WHAT THIS TASK INVOLVES:
Starting with the line that contains "Task: Disable the Clone stream checkbox", return every line through the end of the listing below exactly as written. Omit the pictures.

▬▬▬▬▬▬

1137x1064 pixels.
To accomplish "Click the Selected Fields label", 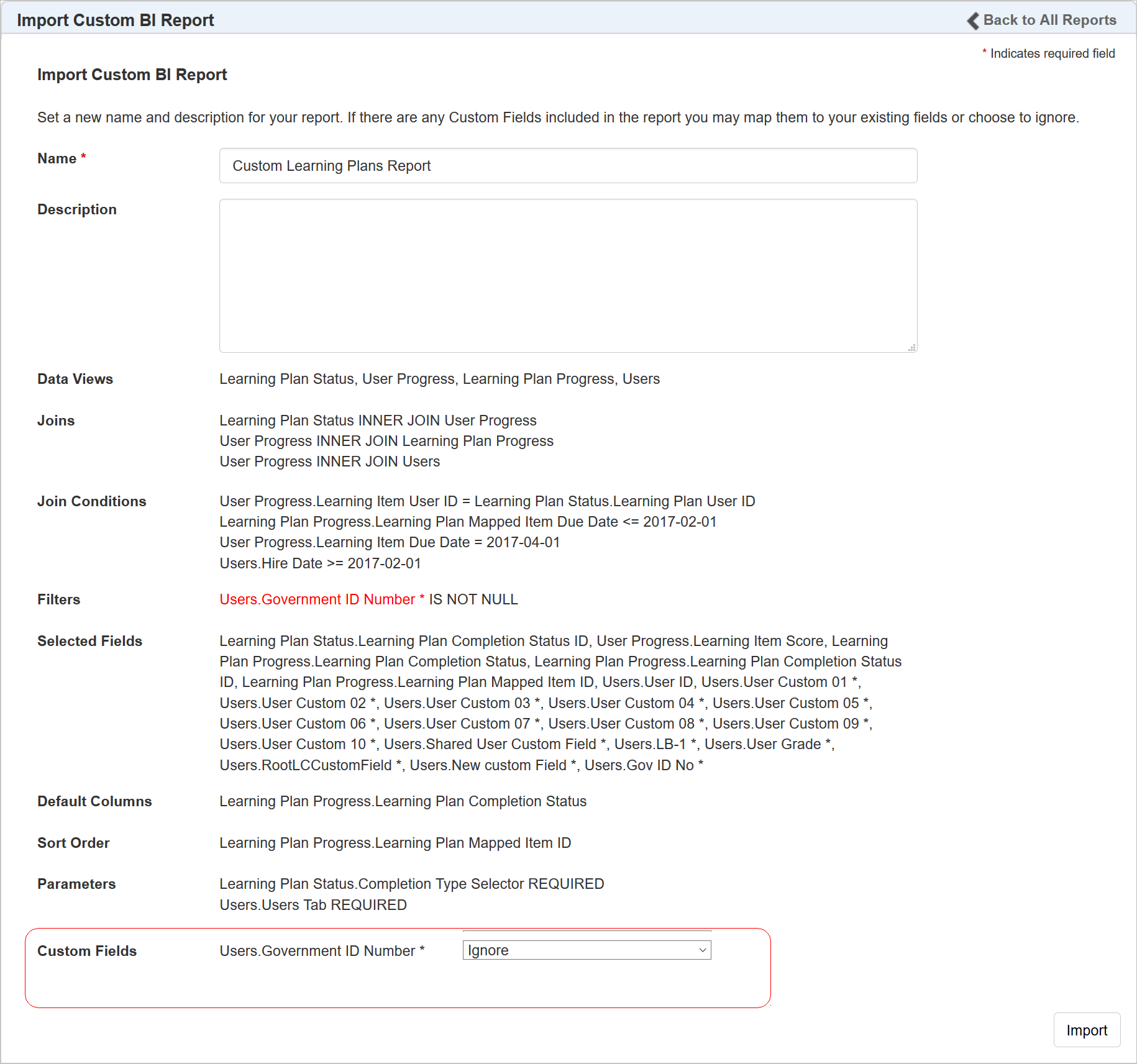I will tap(90, 641).
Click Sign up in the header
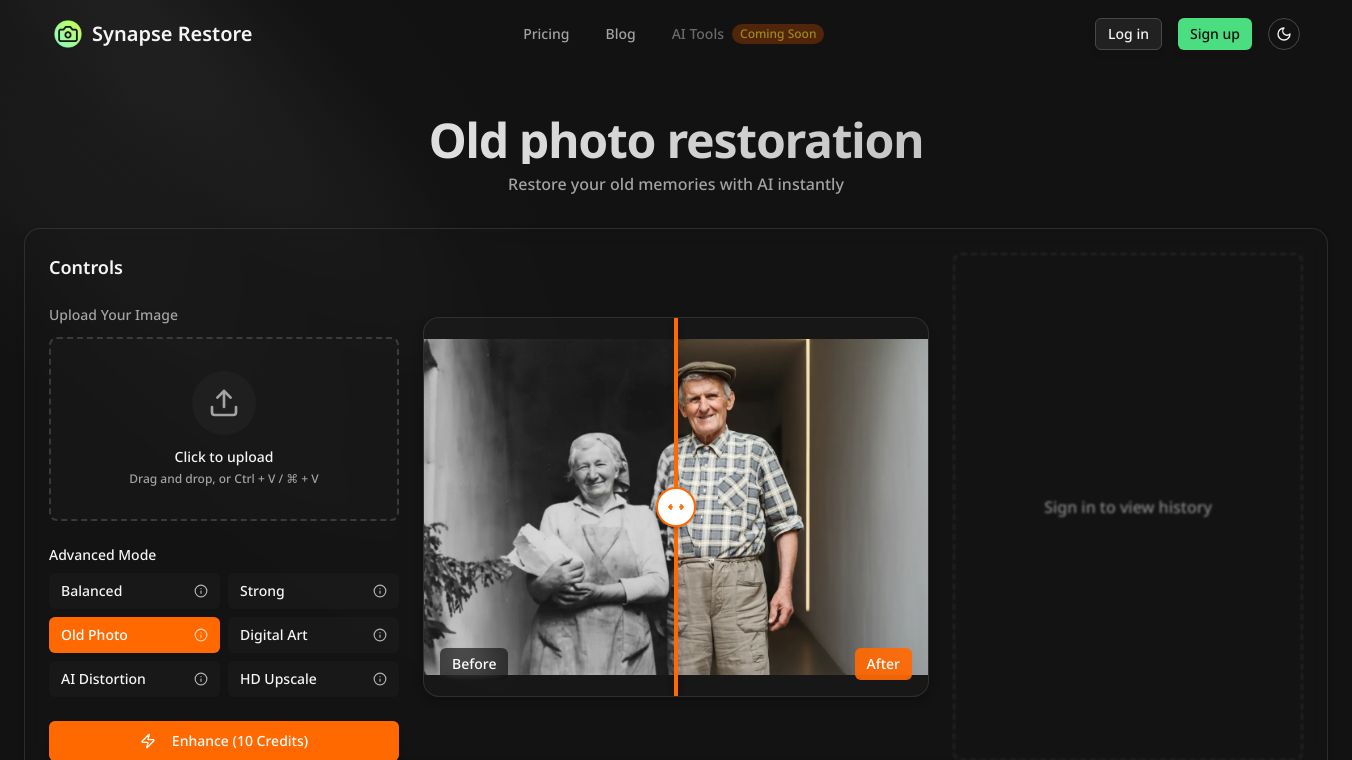This screenshot has height=760, width=1352. click(x=1214, y=33)

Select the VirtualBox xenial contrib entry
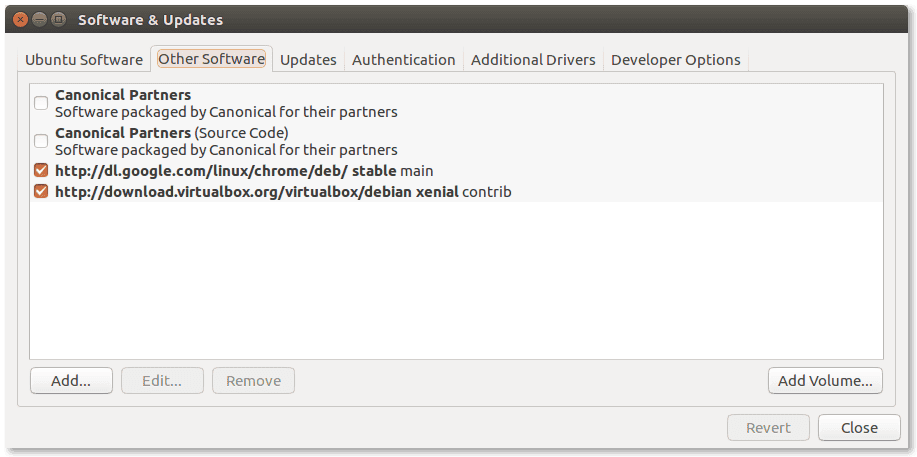[x=456, y=192]
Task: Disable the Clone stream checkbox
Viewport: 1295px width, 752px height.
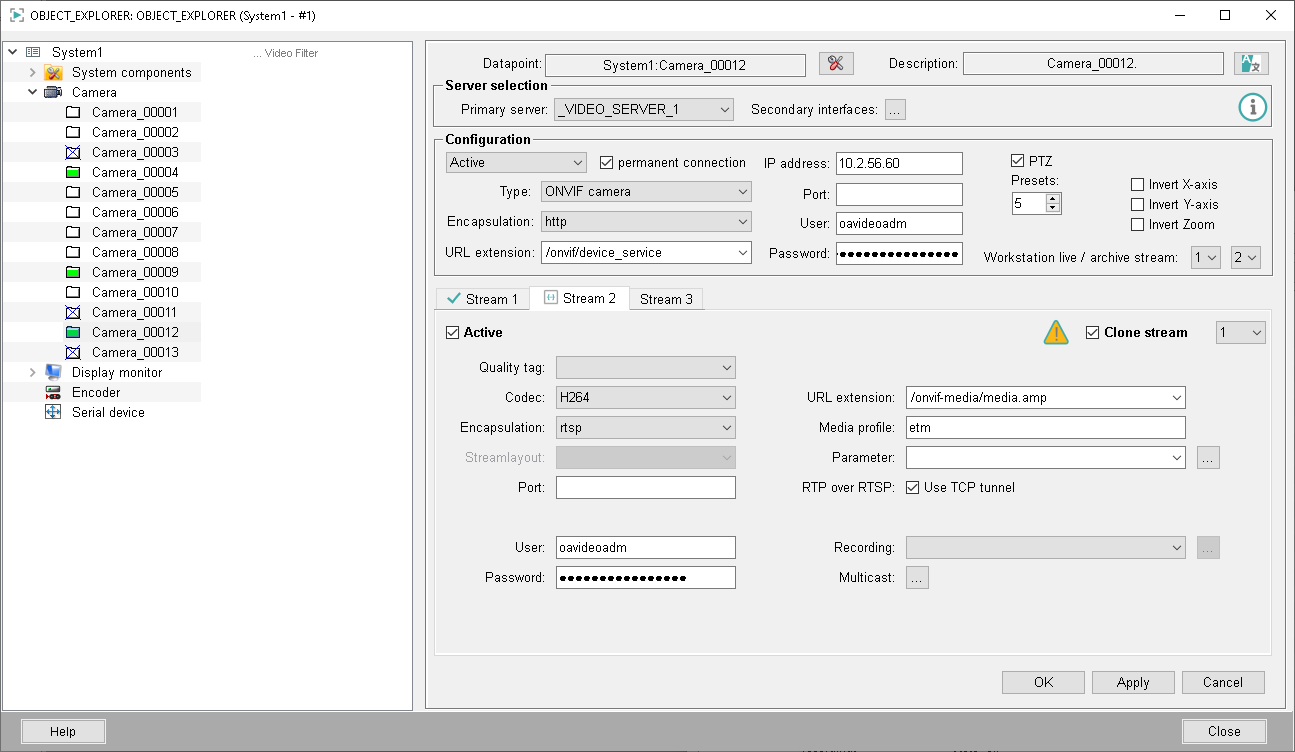Action: (x=1093, y=333)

▬▬▬▬▬▬

WRITTEN ANSWER:
Task: Disable the Clone stream checkbox
Viewport: 1295px width, 752px height.
Action: (x=1093, y=333)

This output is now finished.